[Start Data supplied]

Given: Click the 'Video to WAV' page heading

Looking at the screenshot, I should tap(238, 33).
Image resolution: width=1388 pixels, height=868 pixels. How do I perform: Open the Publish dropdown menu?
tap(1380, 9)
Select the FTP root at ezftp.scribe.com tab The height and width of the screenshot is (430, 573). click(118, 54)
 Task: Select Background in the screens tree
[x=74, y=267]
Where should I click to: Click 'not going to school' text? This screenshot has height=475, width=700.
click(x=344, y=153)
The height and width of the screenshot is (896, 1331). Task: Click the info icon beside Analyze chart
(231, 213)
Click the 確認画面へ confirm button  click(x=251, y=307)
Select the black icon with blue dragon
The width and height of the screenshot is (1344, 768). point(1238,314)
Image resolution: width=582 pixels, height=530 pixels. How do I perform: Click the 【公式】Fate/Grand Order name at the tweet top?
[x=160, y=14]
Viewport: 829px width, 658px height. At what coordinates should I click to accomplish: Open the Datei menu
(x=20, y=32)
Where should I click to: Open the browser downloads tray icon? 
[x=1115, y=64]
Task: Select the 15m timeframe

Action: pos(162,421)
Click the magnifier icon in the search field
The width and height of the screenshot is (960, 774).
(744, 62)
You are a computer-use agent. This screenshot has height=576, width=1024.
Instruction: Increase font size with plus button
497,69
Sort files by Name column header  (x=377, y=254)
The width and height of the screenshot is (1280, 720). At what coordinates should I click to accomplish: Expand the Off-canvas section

[End Data supplied]

Objective:
Rewrite every item above, replacing "Where should I click to" with "Which spot should I click to" and leaving all other text unchanged.

The output:
Given: Click the 'Video to WAV' page heading

Looking at the screenshot, I should tap(238, 33).
Image resolution: width=1388 pixels, height=868 pixels. How do I perform: Open the Publish dropdown menu?
tap(1380, 9)
Select the FTP root at ezftp.scribe.com tab The height and width of the screenshot is (430, 573). click(118, 54)
 Task: Select Background in the screens tree
[x=74, y=267]
Which spot should I click to: Click 'not going to school' text? This screenshot has height=475, width=700.
click(x=344, y=153)
The height and width of the screenshot is (896, 1331). Task: Click the info icon beside Analyze chart
(231, 213)
Click the 確認画面へ confirm button  click(x=251, y=307)
Select the black icon with blue dragon
The width and height of the screenshot is (1344, 768). point(1238,314)
Image resolution: width=582 pixels, height=530 pixels. How do I perform: Click the 【公式】Fate/Grand Order name at the tweet top?
[x=160, y=14]
Viewport: 829px width, 658px height. At what coordinates should I click to accomplish: Open the Datei menu
(x=20, y=32)
Which spot should I click to: Open the browser downloads tray icon? 
[x=1115, y=64]
Task: Select the 15m timeframe

Action: pos(162,421)
Click the magnifier icon in the search field
The width and height of the screenshot is (960, 774).
(744, 62)
You are a computer-use agent. This screenshot has height=576, width=1024.
Instruction: Increase font size with plus button
497,69
Sort files by Name column header  (x=377, y=254)
The width and height of the screenshot is (1280, 720). At what coordinates should I click to accomplish: Expand the Off-canvas section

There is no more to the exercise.